» **Complete the following**
- A) Answer these questions about the steve.museum paper, one per line:
(i) Which U.S. body funds the steve research project?
(ii) From when to when does the National Leadership Grant run?
(iii) What three aspects of social tagging does the research agenda address?
- B) Rewrite the steve.museum paper starting at "To build our" and ending at "Stein, & Trant, 2006).", putting "research grant" in place of "National Leadership Grant".
- C) Carry the steve.museum paper on from where it stops.

» **Passage**
* * *

Toronto, Ontario, Canada

Paper: The eye of the beholder: steve.museum and social tagging of museum collections

Jennifer Trant and David Bearman, Archives & Museum Informatics, Canada; and Susan Chun, Cultural Heritage Consulting, USA


Steve is a two-year old collaboration between art museums whose research project, funded by the U.S. Institute of Museum and Library Services, seeks to learn whether (and how) social tagging can serve art museums. We are interested in discovering whether and how non-professionals’ descriptions of artworks differ from professional cataloguing, as well as how volunteer taggers may experience the activity of looking at and describing museum collections. To support our research, we have built an open source tagging tool, developed methods for analyzing user-contributed descriptions of artworks, and begun to study the nature of the tags contributed by end users. In keeping with the open, collaborative philosophy of the project, we will make both our research results and our raw data available to interested members of the community. Our briefing will provide an update on current and future project activities and discoveries, including a review of our tools, a summary of findings to date, and a discussion of our data set and analytical framework

Keywords: social tagging, museums, open source, folksonomy, research

About steve

Steve is a two-year old consortium of art museums interested in exploring the role user-contributed descriptions can play in improving on-line access to works of art. Participants include :

  • Denver Art Museum
  • Guggenheim Museum
  • The Cleveland Museum of Art
  • Indianapolis Museum of Art
  • Los Angeles County Museum of Art
  • The Metropolitan Museum of Art
  • Minneapolis Institute of Arts
  • The Rubin Museum of Art
  • San Francisco Museum of Modern Art
  • Archives & Museum Informatics
  • Think Design

Our collaboration was catalyzed by the coincidence of a growing interest in user-contributed content and the emergence of Web 2.0 technical strategies to support it. Steve’s origins,  and the potential for user-contributed content in museums,  have been widely discussed elsewhere (Bearman & Trant, 2005; Chun, Cherry, Hiwiller, Trant, & Wyman, 2006; Trant, 2006a, 2006b; Trant & Wyman, 2006).

To build our understanding of social tagging and folksonomy, we’ve developed a research project, now funded by the U.S. Institute of Museum and Library Services, that seeks to learn whether (and how) social tagging can serve art museums. With a National Leadership Grant that runs from October 2006 through September 2008 we are exploring the question: Can social tagging and folksonomy improve access to art museum collections on-line? (The Metropolitan Museum of Art, Indianapolis Museum of Art, Chun, Stein, & Trant, 2006).

The steve.museum research agenda addresses three aspects of social tagging: users interactions with tagging interfaces, tags themselves, and tags in relation to other vocabularies used to describe works of art (Figure 1). In addition, it examines the question of how social tagging is perceived in museums and whether the results of the steve research influence that perception.

Figure 1
Figure 1. Research questions are positioned in the data collection and analysis process of the steve.museum research project, from term collection in a social tagging environment through folksonomy analysis, comparison with controlled vocabularies and assessment in relationship to the work of art tagged.

* * *

» **Supplied entries**

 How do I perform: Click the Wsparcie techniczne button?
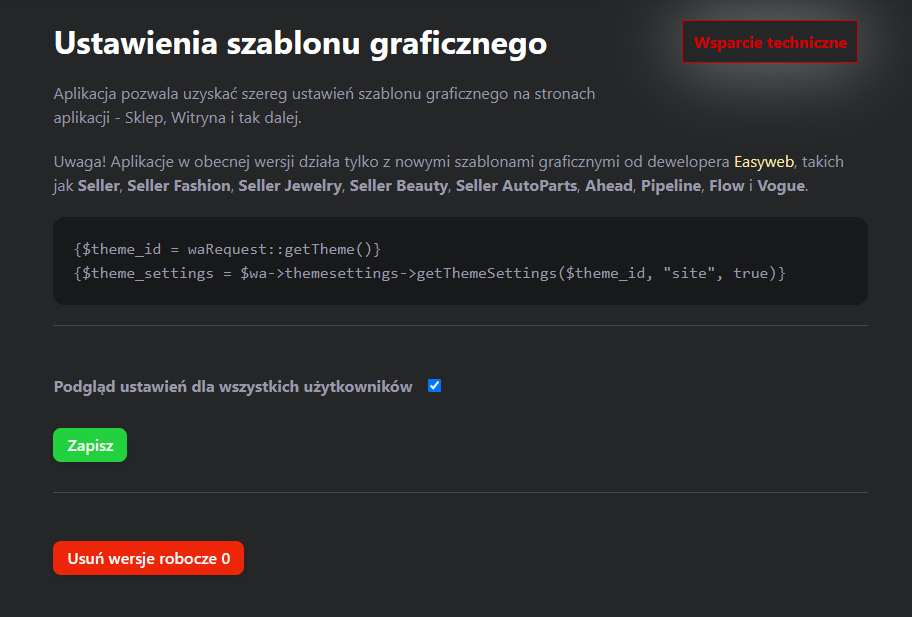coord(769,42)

* * *

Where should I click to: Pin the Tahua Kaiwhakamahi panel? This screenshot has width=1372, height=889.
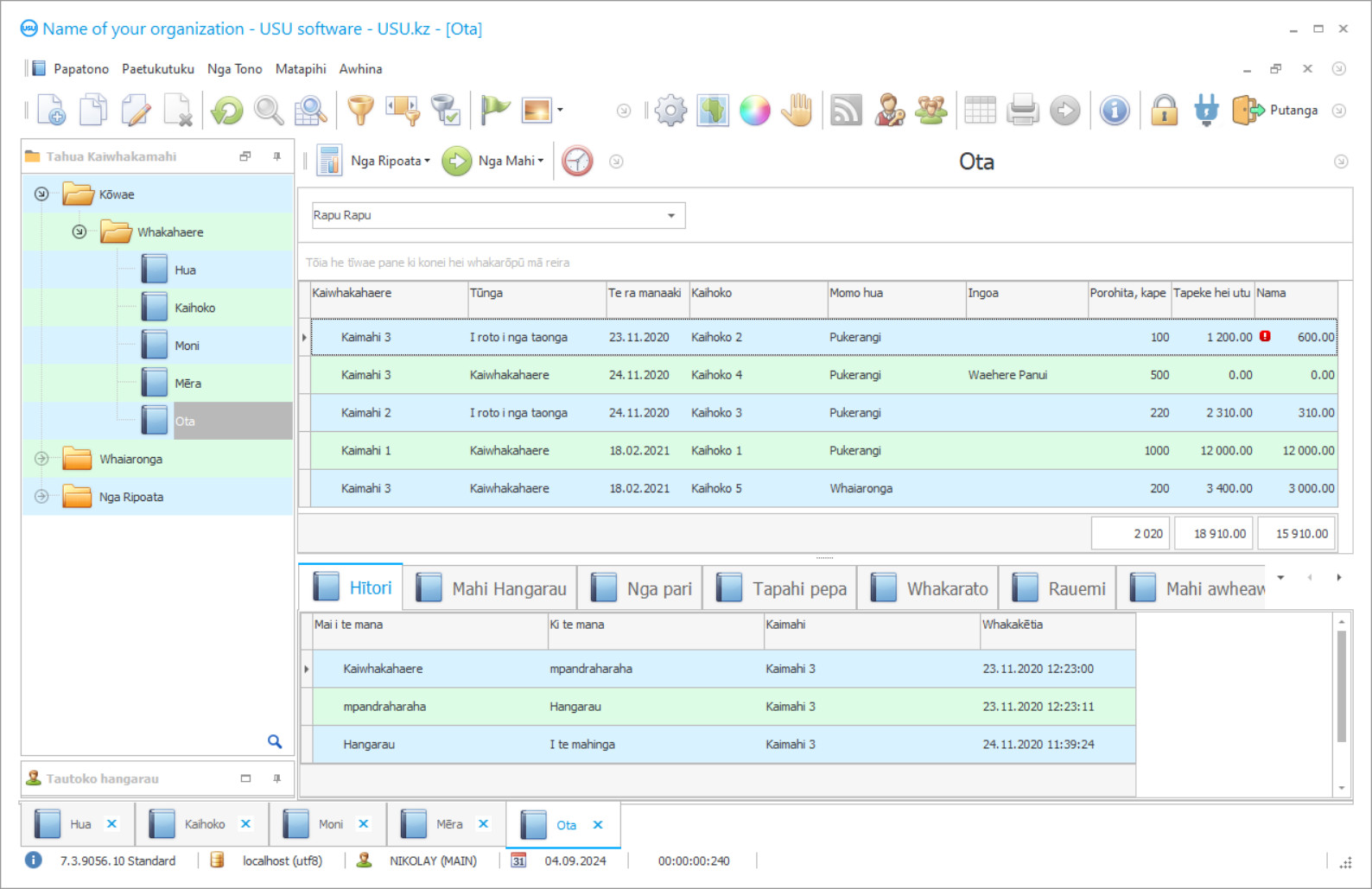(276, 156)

* * *

» **Final answers**
- A)
(i) The U.S. Institute of Museum and Library Services
(ii) October 2006 through September 2008
(iii) Users' interactions with tagging interfaces, tags themselves, and tags in relation to other vocabularies used to describe works of art

- B)
To build our understanding of social tagging and folksonomy, we’ve developed a research project, now funded by the U.S. Institute of Museum and Library Services, that seeks to learn whether (and how) social tagging can serve art museums. With a research grant that runs from October 2006 through September 2008 we are exploring the question: Can social tagging and folksonomy improve access to art museum collections on-line? (The Metropolitan Museum of Art, Indianapolis Museum of Art, Chun, Stein, & Trant, 2006).

- C)
Museum attitudes towards social tagging

A part of understanding tagging and the contribution it might make to accessibility of online art museum collections is to understand the barriers to incorporating user-contributed content into museum documentation. Much effort has been invested in standards for collections description, and the anarchy of emergent folksonomy seemed a cause for concern (as it is in bibliographic circles (Guy & Tonkin, 2006)). To appreciate the nature of our colleagues concerns our research program includes surveys of attitudes towards social tagging before and after the results of our research are known.

Very preliminary analysis of a “baseline” attitude survey revealed largely positive, if somewhat uncertain attitudes to the potential for social tagging (Figure 2). When asked about the statement “Museums Could Use Social Tagging” more than 66% of respondents were inclined to agree (answering “somewhat agree”, “agree”, or “strongly agree”). There was divergence by area of responsibility, as hypothesized. Technologists were all positive, as were Management/Executive. Those in Collections Information Management and the Library were more likely to “somewhat disagree” or “disagree”. A large number of “don’t know” and “no response” replies (more than 23% of responses) shows the jury is still out on the value of social tagging in the art museum context.

Figure 2
Figure 2. Museum Attitude Survey: Baseline: Museums Could Use Social Tagging. Responses By Role

 The steve tagger

To test the ways in which users tag works of art, and to gather tags in an environment that facilitated analysis, we have developed the steve tagger. This Open Source piece of software allows us to alter the interfaces that are then randomly assigned to taggers and to keep track of which interface features each user was exposed to. Because the experiment required that we examine a range of interfaces, however, the tool has been designed to simplify how interfaces are associated with the data thereby enabling any institution that adopts it to create a custom interface for itself. The steve tagger has been developed with an eye to utility beyond our research project; it is envisioned that it will provide a foundation for museums wishing to deploy tagging on their site.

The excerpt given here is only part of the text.